The Purushottama, the integrating standpoint that embraces and contains the individual and the universal, the manifested and the unmanifest, the silent, still existence and the changes of Nature, the impersonal and the personal, is the central conception that allows the Gita to unify and harmonize the various different paths and aims of life found in other teachings. This is the lynch-pin of the Gita’s grand synthesis, providing a basis and reality for the yoga of knowledge (in this case redirected from an other-worldly focus on renunciation), the yoga of works (redefined from being ritual works of sacrifice to embracing all action within its compass), and the yoga of devotion (redirected to embrace the Divine in all forms and beings in the universe, and expressing itself within the manifestation as a wide compassion and action for the benefit of all beings arising out of that compassion).

It is interesting to note that the teachings of Mahayana Buddhism resolve themselves into the action of the Bodhisattva, the enlightened being who chooses not to dissolve his consciousness into the vast, unmoving, silent Absolute, but rather, who remains active in the world through universal compassion until all beings have been able to achieve the consciousness of enlightenment. In practical effect, we come down to a similar result as taught by the Gita.

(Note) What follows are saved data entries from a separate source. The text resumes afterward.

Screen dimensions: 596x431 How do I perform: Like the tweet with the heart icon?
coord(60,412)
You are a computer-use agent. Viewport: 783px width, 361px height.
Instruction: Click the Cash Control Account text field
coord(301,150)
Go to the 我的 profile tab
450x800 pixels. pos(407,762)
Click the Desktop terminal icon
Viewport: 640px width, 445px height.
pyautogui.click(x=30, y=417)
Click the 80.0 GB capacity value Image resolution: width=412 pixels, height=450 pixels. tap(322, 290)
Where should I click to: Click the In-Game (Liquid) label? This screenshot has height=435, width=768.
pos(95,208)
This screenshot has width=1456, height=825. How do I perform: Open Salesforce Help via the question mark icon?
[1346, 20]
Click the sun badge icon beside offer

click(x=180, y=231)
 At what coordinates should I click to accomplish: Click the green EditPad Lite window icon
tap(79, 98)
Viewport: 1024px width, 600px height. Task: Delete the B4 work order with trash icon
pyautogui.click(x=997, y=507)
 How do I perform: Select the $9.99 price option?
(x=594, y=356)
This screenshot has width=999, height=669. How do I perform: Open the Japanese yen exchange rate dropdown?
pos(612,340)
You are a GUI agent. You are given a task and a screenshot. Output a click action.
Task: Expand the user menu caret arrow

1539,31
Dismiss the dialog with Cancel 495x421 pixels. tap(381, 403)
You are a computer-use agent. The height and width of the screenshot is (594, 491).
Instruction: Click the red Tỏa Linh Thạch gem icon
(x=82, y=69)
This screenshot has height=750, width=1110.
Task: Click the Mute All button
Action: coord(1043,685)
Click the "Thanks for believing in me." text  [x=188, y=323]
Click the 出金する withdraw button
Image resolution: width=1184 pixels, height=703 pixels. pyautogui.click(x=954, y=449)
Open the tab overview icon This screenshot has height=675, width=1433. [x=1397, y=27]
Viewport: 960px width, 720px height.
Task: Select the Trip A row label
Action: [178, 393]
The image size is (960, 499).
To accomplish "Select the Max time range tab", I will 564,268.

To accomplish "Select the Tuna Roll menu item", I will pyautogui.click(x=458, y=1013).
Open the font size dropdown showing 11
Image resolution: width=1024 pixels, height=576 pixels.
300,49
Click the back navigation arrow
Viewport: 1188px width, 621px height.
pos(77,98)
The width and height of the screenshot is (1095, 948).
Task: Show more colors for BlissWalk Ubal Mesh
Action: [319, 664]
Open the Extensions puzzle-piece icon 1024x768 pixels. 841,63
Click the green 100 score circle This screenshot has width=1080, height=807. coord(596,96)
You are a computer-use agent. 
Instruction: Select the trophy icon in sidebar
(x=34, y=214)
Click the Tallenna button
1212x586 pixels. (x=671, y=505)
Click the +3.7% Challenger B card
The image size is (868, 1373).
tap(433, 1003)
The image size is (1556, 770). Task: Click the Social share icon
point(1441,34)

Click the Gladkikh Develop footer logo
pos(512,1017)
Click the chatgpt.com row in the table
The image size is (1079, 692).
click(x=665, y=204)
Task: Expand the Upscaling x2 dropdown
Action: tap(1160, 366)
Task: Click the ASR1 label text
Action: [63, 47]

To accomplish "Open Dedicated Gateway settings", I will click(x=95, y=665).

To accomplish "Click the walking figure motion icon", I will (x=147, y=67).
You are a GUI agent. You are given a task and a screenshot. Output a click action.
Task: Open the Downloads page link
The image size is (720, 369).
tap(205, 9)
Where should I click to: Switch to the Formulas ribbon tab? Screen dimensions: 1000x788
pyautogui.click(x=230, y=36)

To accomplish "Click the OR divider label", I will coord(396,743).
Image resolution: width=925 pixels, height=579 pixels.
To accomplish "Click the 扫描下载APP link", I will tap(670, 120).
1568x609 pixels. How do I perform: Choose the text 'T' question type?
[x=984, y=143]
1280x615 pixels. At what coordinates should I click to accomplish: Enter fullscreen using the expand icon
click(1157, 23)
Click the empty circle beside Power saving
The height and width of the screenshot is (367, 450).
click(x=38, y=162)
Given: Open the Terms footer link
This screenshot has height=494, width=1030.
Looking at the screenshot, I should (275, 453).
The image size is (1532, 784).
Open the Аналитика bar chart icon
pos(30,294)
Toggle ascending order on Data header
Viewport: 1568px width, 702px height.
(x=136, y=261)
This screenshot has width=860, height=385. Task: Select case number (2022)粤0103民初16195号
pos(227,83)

Sri Aurobindo discusses the Gita’s view of the Purushottama: “…the Divine who is there as the one self in our timeless immutable being, who is present too in the world, in all existences, in all activities, the master of the silence and the peace, the master of the power and the action, who is here incarnate as the divine charioteer of the stupendous conflict, the Transcendent, the Self, the All, the master of every individual being.”

“…he is the lord of all the worlds, manifested in Nature and in these beings, therefore shall the liberated man still do works for the right government and leading on of the peoples in these worlds,…; he is the friend of all existences, therefore is the sage who has found Nirvana within him and all around, still and always occupied with the good of all creatures….”

“Therefore too, even when he has found oneness with the Divine in his timeless and immutable self, is he still capable, since he embraces the relations also of the play of Nature, of divine love for man and of love for the Divine, of Bhakti.”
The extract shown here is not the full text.